# Texto
# # #
EX-TOXICÓMANO
FALA DA TERRÍVEL DEPENDÊNCIA
DA DROGA E DE COMO ACABAR COM ELA
SEM RECORRER A OUTRAS DROGAS
©
Ilídio Martins/Luso-Americano
Tudo
começou em 1964 nos arredores de Toulouse. Depois de uma
infância agitada e de uma juventude marcada pela guerra e pelas
prisões nazis, Lucien J.Engelmajer, um professor alemão de
psicopatologia, decidiu instalar-se numa quinta em ruínas nos
arredores daquela cidade francesa.
Amante da juventude e das artes, a sua nova casa cedo se converte
num lugar de encontro de jovens artistas, todos mais ou menos
marginalizados, e pouco a pouco apercebe-se do consumo
generalizado de todo o tipo de drogas. Conhecedor da complexidade
do problema, Lucien Engelmajer lança, pouco tempo depois, as
bases da que se tornara, anos mais tarde, numa das organizações
pioneiras no combate à toxicodependência e à SIDA (AIDS): a
associação "Le Patriarche".
Partindo de um modelo de desintoxicação revolucionário para a
época — corte abrupto e radical com todas as substâncias
tóxicas compensado por infusões calmantes e dieuréticas,
exercícios físicos para ajudar a fazer funcionar os músculos
atrofiados pela síndroma da abstinência, etc. —, "Le
Patriarche" levou longe a sua terapia inovadora: os agentes
terapeutas eram, como ainda hoje, ex-toxicómanos.
Com uma percentagem de sucessos na recuperação de
toxicodependentes francamente animadora, a associação "Le
Patriarche" está, actualmente, espalhada por todo o mundo,
movimentando milhares de jovens e desenvolvendo acções sociais
nos mais diversos campos.
Portugueses, ao que parece, são umas centenas. Luís Manuel
Santos Beira, de 27 anos, é um deles. Toxicómano durante cerca
de oito anos, entre os 15 e os 23, Luís Manuel, natural de
Lisboa, da freguesia do Beato, foi um dos muitos toxicodependentes
que se viu forçado a renunciar a tudo o que não se prendesse
directamente com o consumo de droga.
Tentativas de desintoxicação passou por algumas. Todas falhadas,
o curso de engenharia e o emprego como programador de computadores
acabaram por falhar também. Hoje, depois de ter descoberto
"Le Patriarche", Luís Manuel não se droga há quatro
anos.
E foi para falar da sua experiência pessoal que fizemos esta
entrevista. Da sua experiência pessoal como toxicómano e da
associação de que faz parte e à qual resolveu dedicar-se.
— Como surgiu esta associação?
# # #
# Linhas de dados
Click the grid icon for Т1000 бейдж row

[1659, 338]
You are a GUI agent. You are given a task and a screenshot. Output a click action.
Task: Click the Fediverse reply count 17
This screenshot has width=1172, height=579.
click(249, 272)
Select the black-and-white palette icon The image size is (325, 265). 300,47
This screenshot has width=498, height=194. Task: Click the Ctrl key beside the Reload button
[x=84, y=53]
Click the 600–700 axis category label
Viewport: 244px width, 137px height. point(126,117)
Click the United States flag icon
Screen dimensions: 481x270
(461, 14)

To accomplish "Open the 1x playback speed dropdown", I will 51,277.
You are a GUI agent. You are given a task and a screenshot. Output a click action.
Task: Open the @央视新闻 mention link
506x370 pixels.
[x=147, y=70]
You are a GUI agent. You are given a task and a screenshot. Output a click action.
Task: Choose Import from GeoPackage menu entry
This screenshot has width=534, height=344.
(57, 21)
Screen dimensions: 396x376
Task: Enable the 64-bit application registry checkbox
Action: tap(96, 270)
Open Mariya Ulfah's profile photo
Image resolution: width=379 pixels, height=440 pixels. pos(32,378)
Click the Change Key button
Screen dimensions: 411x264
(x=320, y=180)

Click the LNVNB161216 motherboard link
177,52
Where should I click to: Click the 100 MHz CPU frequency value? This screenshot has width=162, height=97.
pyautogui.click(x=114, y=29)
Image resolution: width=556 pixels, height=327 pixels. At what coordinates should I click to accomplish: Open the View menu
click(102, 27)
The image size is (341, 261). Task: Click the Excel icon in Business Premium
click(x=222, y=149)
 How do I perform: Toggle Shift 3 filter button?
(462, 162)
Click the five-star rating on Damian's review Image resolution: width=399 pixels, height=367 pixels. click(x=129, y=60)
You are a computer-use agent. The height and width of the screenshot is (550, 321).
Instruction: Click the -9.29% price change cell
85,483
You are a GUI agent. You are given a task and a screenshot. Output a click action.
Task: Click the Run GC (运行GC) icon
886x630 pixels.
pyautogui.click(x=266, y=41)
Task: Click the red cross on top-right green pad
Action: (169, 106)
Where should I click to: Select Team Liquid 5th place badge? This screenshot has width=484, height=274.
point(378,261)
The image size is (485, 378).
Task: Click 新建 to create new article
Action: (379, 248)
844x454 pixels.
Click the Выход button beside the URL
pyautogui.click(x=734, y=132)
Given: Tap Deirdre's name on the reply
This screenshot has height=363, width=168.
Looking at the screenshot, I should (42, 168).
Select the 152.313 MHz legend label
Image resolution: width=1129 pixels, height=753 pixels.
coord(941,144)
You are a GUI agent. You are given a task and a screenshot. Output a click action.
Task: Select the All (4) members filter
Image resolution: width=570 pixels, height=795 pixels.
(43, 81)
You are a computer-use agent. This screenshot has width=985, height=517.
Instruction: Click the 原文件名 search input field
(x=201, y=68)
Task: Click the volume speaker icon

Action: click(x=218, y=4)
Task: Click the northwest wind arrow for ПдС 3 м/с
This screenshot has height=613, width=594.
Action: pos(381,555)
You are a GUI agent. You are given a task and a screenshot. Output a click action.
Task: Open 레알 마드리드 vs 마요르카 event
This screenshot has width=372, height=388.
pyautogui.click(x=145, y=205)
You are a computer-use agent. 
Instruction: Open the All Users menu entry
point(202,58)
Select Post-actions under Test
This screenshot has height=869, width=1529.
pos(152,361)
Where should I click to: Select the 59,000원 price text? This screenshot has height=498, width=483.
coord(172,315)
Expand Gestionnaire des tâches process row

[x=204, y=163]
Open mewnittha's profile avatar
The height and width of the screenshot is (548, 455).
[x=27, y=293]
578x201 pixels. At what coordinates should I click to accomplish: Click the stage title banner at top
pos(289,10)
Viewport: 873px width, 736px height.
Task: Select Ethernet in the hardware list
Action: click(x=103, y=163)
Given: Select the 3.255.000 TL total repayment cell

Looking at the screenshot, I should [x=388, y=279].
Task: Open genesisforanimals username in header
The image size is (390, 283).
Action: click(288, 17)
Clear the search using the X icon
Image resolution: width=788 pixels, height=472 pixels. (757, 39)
# # #
# O que fazer
(1) Segundo o texto, há quantos anos Luís Manuel não se droga?
(2) Repita do texto o trecho que abre com as palavras "Portugueses, ao que" e fecha com "qual resolveu dedicar-se.".

# Resultados
(1) Há quatro anos.

(2)
Portugueses, ao que parece, são umas centenas. Luís Manuel
Santos Beira, de 27 anos, é um deles. Toxicómano durante cerca
de oito anos, entre os 15 e os 23, Luís Manuel, natural de
Lisboa, da freguesia do Beato, foi um dos muitos toxicodependentes
que se viu forçado a renunciar a tudo o que não se prendesse
directamente com o consumo de droga.
Tentativas de desintoxicação passou por algumas. Todas falhadas,
o curso de engenharia e o emprego como programador de computadores
acabaram por falhar também. Hoje, depois de ter descoberto
"Le Patriarche", Luís Manuel não se droga há quatro
anos.
E foi para falar da sua experiência pessoal que fizemos esta
entrevista. Da sua experiência pessoal como toxicómano e da
associação de que faz parte e à qual resolveu dedicar-se.